El Acerock ya tiene cerrado el cartel de su octava edición. Los próximos 2 y 3 de octubre, el entorno del Acueducto de los Milagros de Mérida volverá a convertirse en punto de encuentro para el rock y el metal, manteniendo además una de las señas de identidad que el festival ha ido consolidando con los años: combinar bandas de trayectoria reconocida con espacio para formaciones que buscan abrirse camino.

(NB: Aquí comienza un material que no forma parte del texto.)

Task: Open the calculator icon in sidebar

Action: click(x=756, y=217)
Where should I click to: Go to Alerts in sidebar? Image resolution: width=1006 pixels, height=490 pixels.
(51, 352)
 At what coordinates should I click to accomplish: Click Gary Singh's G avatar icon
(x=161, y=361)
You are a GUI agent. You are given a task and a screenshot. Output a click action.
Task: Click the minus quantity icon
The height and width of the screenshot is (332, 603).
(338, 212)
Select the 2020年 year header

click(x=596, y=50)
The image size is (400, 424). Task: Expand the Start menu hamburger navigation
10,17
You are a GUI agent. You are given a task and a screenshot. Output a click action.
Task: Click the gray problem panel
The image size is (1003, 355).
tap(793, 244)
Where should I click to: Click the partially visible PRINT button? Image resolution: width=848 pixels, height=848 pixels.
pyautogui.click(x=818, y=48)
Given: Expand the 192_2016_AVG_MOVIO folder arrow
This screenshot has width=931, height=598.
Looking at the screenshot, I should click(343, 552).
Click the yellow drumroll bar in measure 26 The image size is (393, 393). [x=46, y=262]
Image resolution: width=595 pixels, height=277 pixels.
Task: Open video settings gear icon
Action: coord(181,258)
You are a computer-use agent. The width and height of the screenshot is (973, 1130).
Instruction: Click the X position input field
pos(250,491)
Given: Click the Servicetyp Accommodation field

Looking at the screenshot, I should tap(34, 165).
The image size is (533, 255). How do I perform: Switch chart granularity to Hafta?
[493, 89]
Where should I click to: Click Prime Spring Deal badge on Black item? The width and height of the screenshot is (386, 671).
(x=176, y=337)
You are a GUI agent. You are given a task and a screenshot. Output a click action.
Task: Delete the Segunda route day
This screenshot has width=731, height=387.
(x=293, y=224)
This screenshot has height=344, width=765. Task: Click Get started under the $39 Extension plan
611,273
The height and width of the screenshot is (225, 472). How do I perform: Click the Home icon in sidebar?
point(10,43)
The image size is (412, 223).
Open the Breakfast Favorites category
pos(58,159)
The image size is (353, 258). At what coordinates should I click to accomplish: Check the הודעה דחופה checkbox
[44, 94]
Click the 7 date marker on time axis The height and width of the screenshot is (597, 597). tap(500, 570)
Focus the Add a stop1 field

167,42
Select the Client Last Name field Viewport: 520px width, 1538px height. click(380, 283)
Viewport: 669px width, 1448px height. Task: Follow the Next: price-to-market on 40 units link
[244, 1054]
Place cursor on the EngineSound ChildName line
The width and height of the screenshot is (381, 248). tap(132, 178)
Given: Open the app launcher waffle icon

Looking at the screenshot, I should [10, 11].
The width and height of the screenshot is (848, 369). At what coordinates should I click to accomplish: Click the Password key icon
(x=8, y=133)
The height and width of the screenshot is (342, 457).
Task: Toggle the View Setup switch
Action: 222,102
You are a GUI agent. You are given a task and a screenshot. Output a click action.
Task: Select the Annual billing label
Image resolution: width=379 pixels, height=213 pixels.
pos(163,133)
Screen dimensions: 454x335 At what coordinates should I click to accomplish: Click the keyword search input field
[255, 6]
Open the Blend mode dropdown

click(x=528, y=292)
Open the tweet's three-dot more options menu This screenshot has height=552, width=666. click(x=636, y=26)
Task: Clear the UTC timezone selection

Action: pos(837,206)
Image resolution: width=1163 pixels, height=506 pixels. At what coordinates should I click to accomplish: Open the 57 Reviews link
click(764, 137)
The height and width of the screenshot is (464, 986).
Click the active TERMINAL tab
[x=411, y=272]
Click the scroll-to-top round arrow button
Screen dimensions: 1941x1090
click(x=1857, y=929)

La primera noche volverá a girar alrededor del concurso de bandas. Los tres grupos que han alcanzado la final son Docka Pussel, Atreides y Snagora, que se disputarán sobre el escenario un premio con continuidad inmediata: el vencedor regresará al día siguiente para abrir la jornada principal del festival. El viernes contará además con un cierre de peso. Zenobia llegará a Mérida en plena celebración de su vigésimo aniversario, una trayectoria que los ha convertido en uno de los nombres más reconocibles del heavy metal nacional. La banda aprovechará la cita para recorrer buena parte de esos veinte años de canciones y acompañar una noche que, como viene siendo habitual en Acerock, sirve también como escaparate para nuevas propuestas.
El sábado comenzará precisamente con la actuación del ganador de la noche anterior antes de dar paso a un cartel que recorre diferentes territorios dentro del rock y el metal. Los cacereños Stray Renegades llevarán su sleaze metal al Acueducto mientras trabajan en el que será su primer disco. Desde el País Vasco llegarán Sabotaje, apostando por un heavy metal de corte clásico, mientras que Portugal volverá a estar representado con Gwydion, una formación que ha hecho del folk y el metal épico una combinación especialmente efectiva sobre los escenarios. El cierre quedará en manos de Lépoka. Pocas bandas parecen más adecuadas para poner punto final a una jornada de estas características: folk metal, espíritu festivo y un directo construido precisamente para convertir el concierto en una celebración colectiva.
La octava edición mantiene así una estructura que funciona bien para Acerock. El viernes sirve para descubrir bandas y dar protagonismo a quienes todavía están peleando por encontrar su espacio; el sábado amplía el foco con artistas de Extremadura, distintos puntos de España y Portugal. Y todo ello vuelve a desarrollarse bajo uno de los grandes símbolos patrimoniales de Mérida.
El pasado año hablábamos de cómo el festival había conseguido reunir música, ambiente familiar y patrimonio alrededor del Acueducto de los Milagros. Un año después, Acerock continúa creciendo sin renunciar a esa fórmula y, sobre todo, manteniendo el concurso como una puerta real hacia el escenario.